Many of us feel a bit nervous about God’s wrath. But in recent years, I’ve been noticing that some Christians I know find the teaching of (which people usually equate with ‘hell’) positively comforting. They really like it. They talk about it often. They get fidgety and uncomfortable if it’s missing for a while.

These are not nasty, twisted people – the sort who tie firecrackers to kittens, and rub their hands in glee at the thought that most people are going to burn. No they’re friendly, decent sorts who you’d trust to babysit your kids. But somehow, they do like to hear about hell quite a bit.

These people are not as interested in the broader category of God’s justice or judgement – in spite of this being a vastly bigger theme in the NT. Judgement language occurs hundreds of times throughout the NT, while wrath/hell language occurs only tens of times – perhaps once per book.

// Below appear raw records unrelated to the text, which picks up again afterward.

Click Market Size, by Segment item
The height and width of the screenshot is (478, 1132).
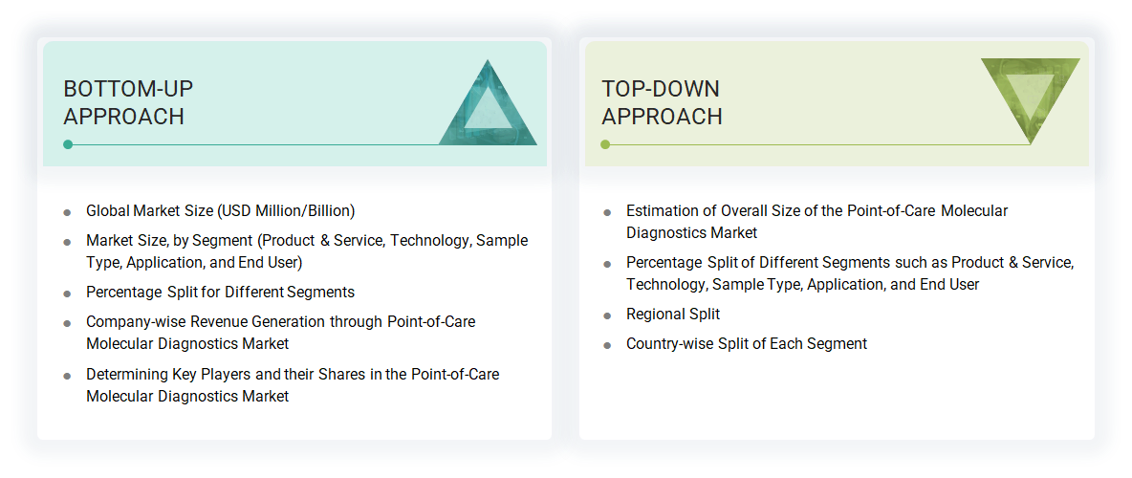click(x=306, y=251)
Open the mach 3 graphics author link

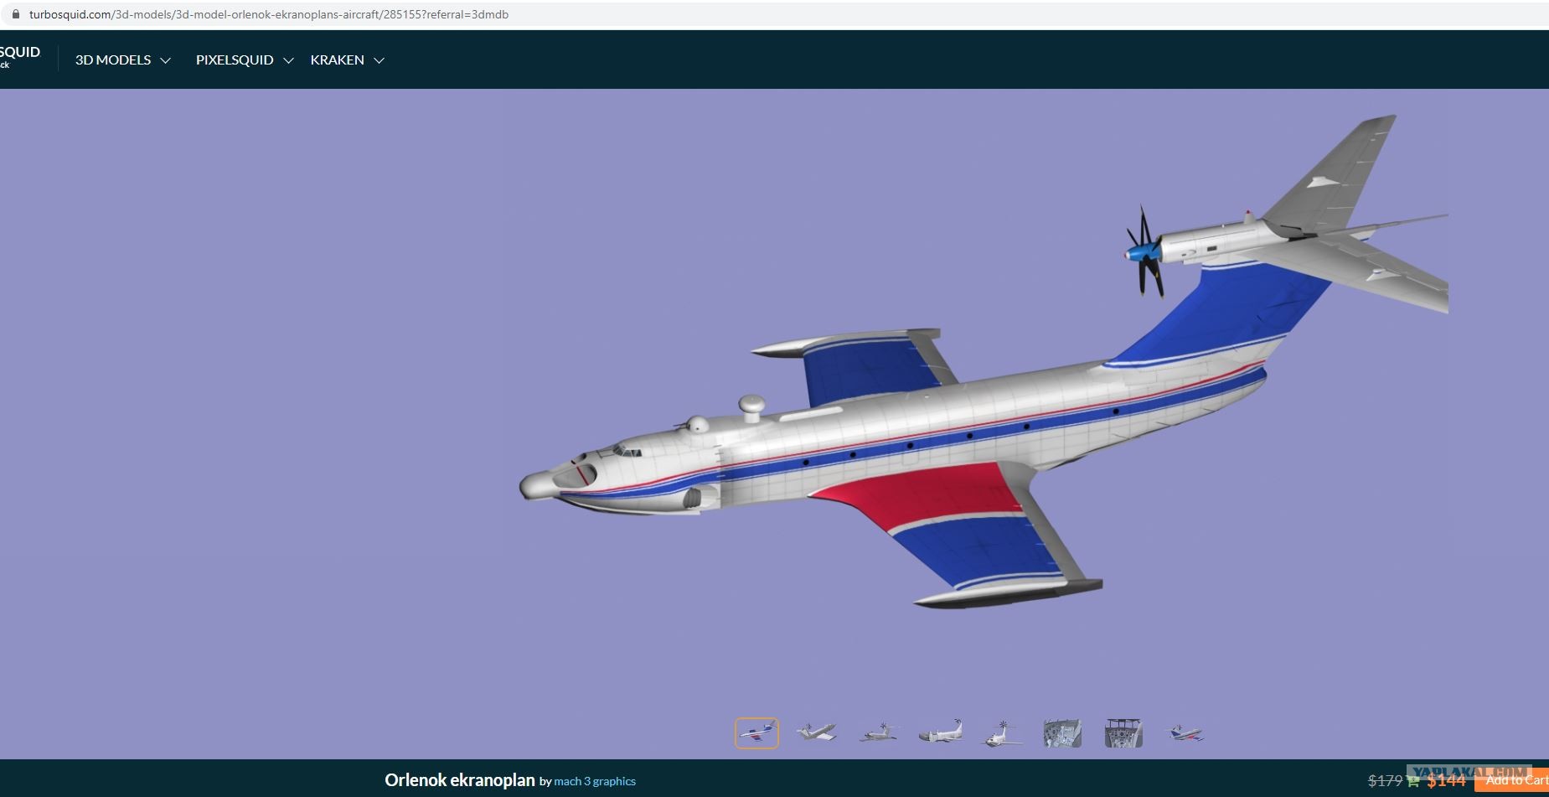[x=595, y=781]
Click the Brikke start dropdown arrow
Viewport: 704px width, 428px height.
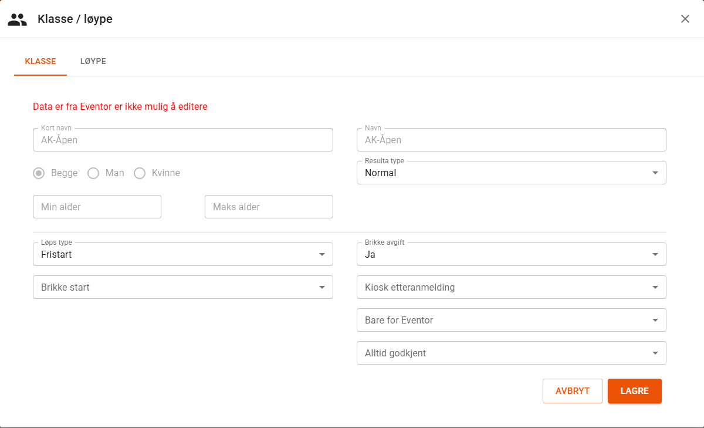tap(321, 288)
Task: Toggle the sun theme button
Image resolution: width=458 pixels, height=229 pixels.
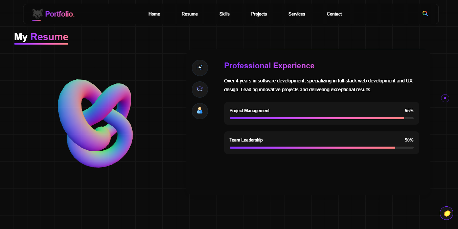Action: (x=446, y=213)
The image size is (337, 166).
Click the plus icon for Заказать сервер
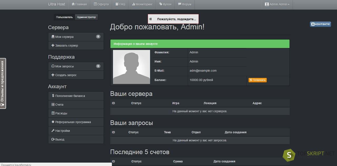pos(53,45)
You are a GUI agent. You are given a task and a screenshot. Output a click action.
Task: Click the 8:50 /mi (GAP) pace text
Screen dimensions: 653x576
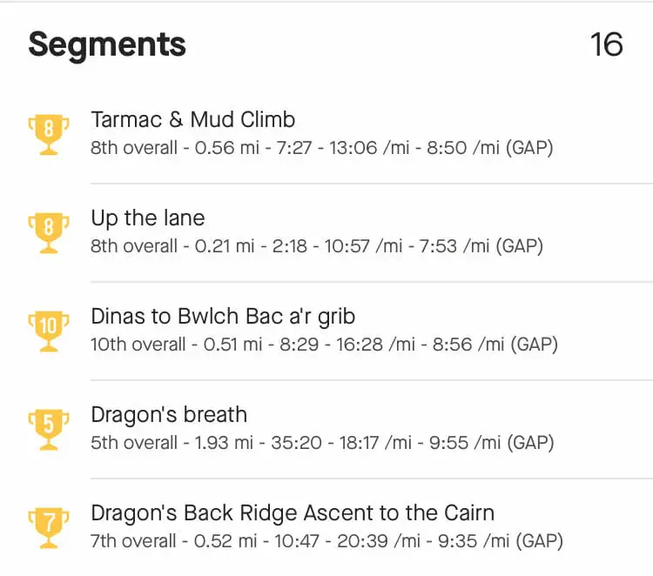(490, 148)
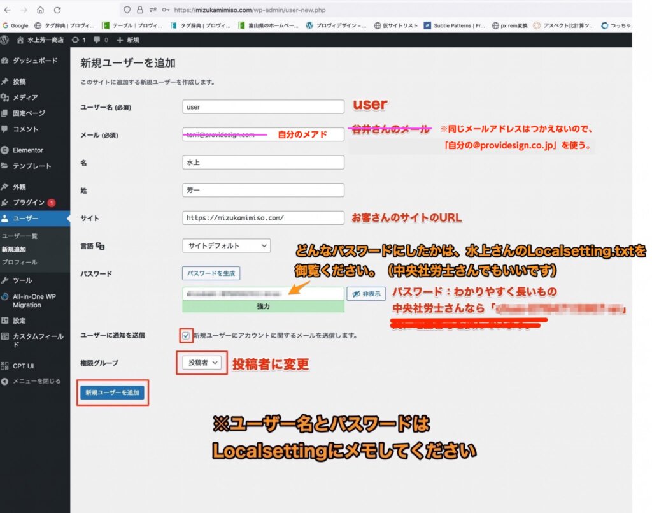
Task: Click 非表示 to hide the password
Action: pyautogui.click(x=366, y=294)
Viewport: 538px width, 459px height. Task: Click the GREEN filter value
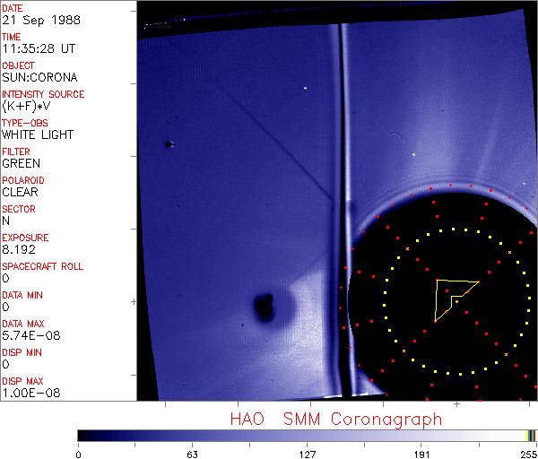click(21, 164)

No, it’s the wrath they want. If the preacher talks wrath, they are content. They feel at home, at peace.

Why is this?

I don’t think the NT equates ‘God’s wrath’ with ‘hell’, but the people I’m describing generally think they mean the same thing. So I’ll let that pass, I want to explore this positive emotional response to such a grim theme.

I would welcome people’s thoughts and suggestions. Perhaps you know people of the sort I am describing? Perhaps you are one? Maybe you understand this phenomenon better than I do.

Here’s a couple of thoughts of mine. I think this fascination with wrath has a kind of perverse logic to it. See, it’s the Christian doctrine which is least palatable to the world. It must be the most offensive doctrine in the book, for today’s postmodern relativists.

What’s more, this is not surprisingly a teaching which many churches and church leaders have backed away from in modern times. Some disown it completely, others, well they just quietly don’t mention it, it seems a bit tasteless somehow, a bit medieval, it doesn’t fit the kind of progressive, positive image they’re trying to build for their ministry. Many, many ministries have gone soft on wrath.

So then ‘wrath’ becomes a kind of litmus test, a marker of orthodoxy and faithful ministry. If we are willing to be explicit about this most objectionable teaching, then surely that proves we are not man-pleasers. We must be God-pleasers.

So when we hear the preacher talking wrath, we can relax. This is a faithful ministry, the preacher is going to teach us the Bible, this is a safe place for me and my family to be.

Make sense? It does to me.

For us preachers, we can use this to build a reputation for evangelical soundness. If we hit on this theme often, we can gain some serious credibility and trust – with a certain kind of constituency. So there’s a temptation to dwell on it far more heavily than the NT would warrant.

That’s the main dynamic I see at work. However, one can’t help wondering, whether people who feel comforted by this teaching have really taken to heart the reality being spoken of. The idea of eternal shame and condemnation for a human person, the effective and irrevocable destruction of the person, beyond hope of recovery – shouldn’t the very idea trouble and distress and shake us? Shouldn’t it make us feel that we would rather it weren’t true? Shouldn’t we speak of it with heavy hearts?

Oddly enough, I wonder if people who like to hear about God’s wrath, are really listening to what is being said. I question whether the doctrine is being taken seriously – or whether it is largely functioning as an identity marker for the group. “We are the guys who are not afraid to talk like this.” – that sort of thing. If once it actually sinks in, I doubt it could elicit the comfortable feelings it currently does.

(We might try to explore the theme of ‘hell’ in a few follow-up posts).